Halifax Regional Municipality

Defendant

 

 

 

 

 

                                                      DECISION

 

 

Judge:                            The Honourable Justice Gerald R. P. Moir

 

Heard:                            February 9, 2006

 

Written Decision:  February 14, 2006 (Requested by Counsel)

 

Counsel:                         Devin Maxwell, counsel for the Plaintiff

Michael Dunphy, counsel for the Defendant

 


Moir, J. (Orally)

 

[1]              The parties have settled the amount for disbursement to be ordered as costs but they disagree on the amount of party and party costs.  The trial decision is under appeal and the appeal is to be heard in March.  Therefore, it is necessary for the Court to resolve party and party costs quickly.

 

[2]              For the defendant,  Mr. Murphy proposes $9802, the result under the applicable tariffs using the judgment amount of $180,919  as “the amount involved” and the basic scale, level three.  For the plaintiff,  Mr. Maxwell proposes costs under the tariffs of $15,325 ($200,000 “amount involved” and scale five), plus a lump sum of $30,000.  The defendant’s secondary position is that if the Court is to resort to a lump sum, the amount should take account of the new tariffs, which are applicable to cases started after September 2004 and the lump sum amount should be substantially lower than the new tariffs would provide.

 


[3]              With the exception of one line of decisions, the case law seems well settled that costs are to be awarded according to the tariffs unless it is manifest that such will not produce a substantial but partial indemnity against what the case would cost on an objective assessment:  See for examples Hines and Nova Scotia, [1990] 105 N.S.R (2d) 240 (SC) ; Landymore v.

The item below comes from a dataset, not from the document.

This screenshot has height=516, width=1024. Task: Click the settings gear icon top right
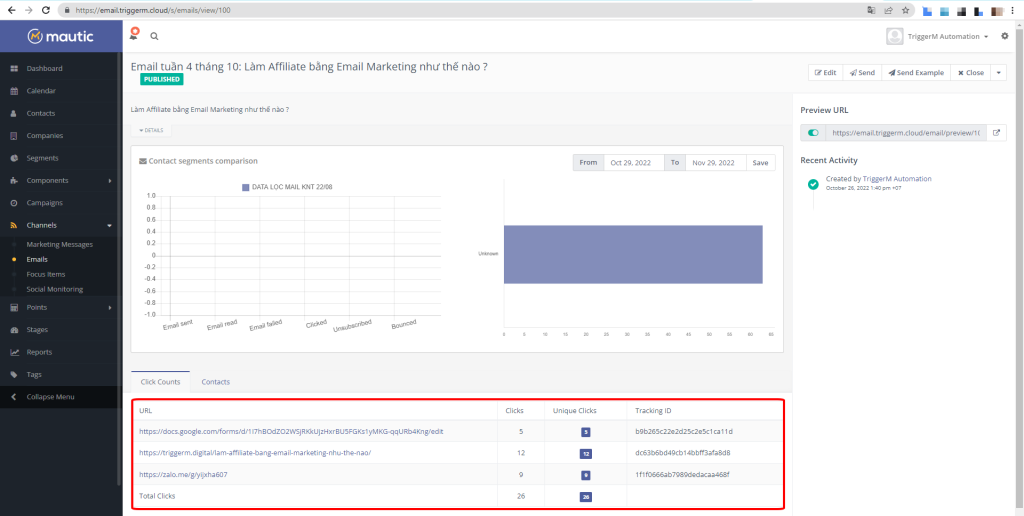click(1005, 36)
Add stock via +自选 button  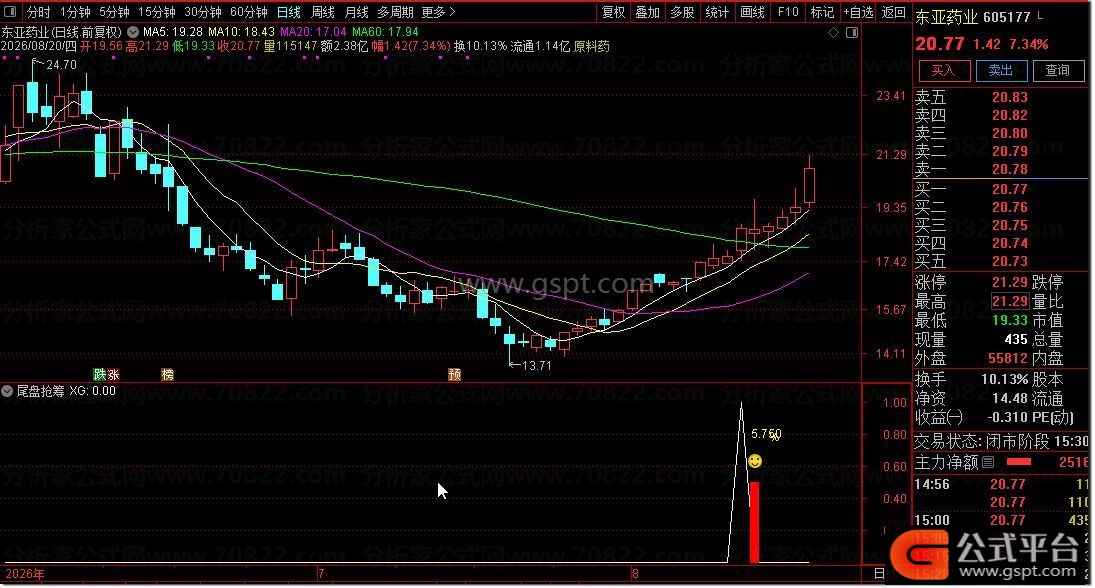click(x=858, y=12)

Hardy, [1992] 112 N.S.R. (2d) 410 (SC); Williamson v. Williams, [1998] N.S.J. 498 (CA);  Hardman v. Alexander, [2003] N.S.S.C. 151, among many others cited by Mr. Maxwell in his brief.

 

[4]              I am not aware of any modern decision further restricting the Court’s ability to depart to a lump sum except a line of decisions of Justice Goodfellow which may seem to do so.  I do not agree that the decision in Atlantic Business Interiors Ltd. v. Hipson,  [2004] N.S.S.C. 166 (SC) is an example of a case where the Court refused to depart from the tariffs.  There a claim was advance for an increase on account of an offer to settle but “no claim is otherwise advanced for increase costs by way of an additional lump sum” (para 6).  The decisions of my colleague, Justice Goodfellow, do not explicitly propose a departure from the Court of Appeal decision in Williamson, or the Supreme Court decisions leading to it or following it. 

 


[5]              In my assessment, this is a case for departure from the tariffs.  I agreed with Mr. Dunphy’s submission that the readiness of the Court to depart from the old tariffs sacrifices certainty and predictability.  However, certainty has to give way to justice when a discretion is exercised.   A case was presented with great efficiency through the cooperation of two experienced counsel.  They took a week for trial where others might have taken weeks.  That alone tells of the costs in client and counsels labours to prepare, and an award of $9800 would be unjust in a system that purports to provide a substantial indemnity.  Nor do I think that increasing the “amount involved” or the scale can produce a genuine result.  It would be backwards and artificial.  Therefore, I shall set party and party costs on the basis of the lump sum.

 

[6]              Mr. Maxwell advises me that the value of his firm’s services approaches $100,000.  Mr. Dunphy points out that the Court has been given no detail by which to assess the reasonableness of that figure.  However, the Court does not indemnify actual solicitor and client costs.  We are often given much more detail on actual costs and they serve to help us estimate what costs might be expected on a case of this kind, generally speaking.  Mr. Dunphy says I am left to apply experience and common sense, which I maintain the Court must do to some extent when exercising discretion for a lump sum.  Mr. Dunphy points out that, in this case, the reliance on experience is at an extreme because of the lack of detail.

 

[7]              I agree with Mr. Dunphy’s submission that the new tariffs are also a good point of reference.  They represent a modern estimation of a just indemnity that should work in most new cases,  maybe almost all new cases.  They should largely avoid the sacrificing of predictability for a just indemnity.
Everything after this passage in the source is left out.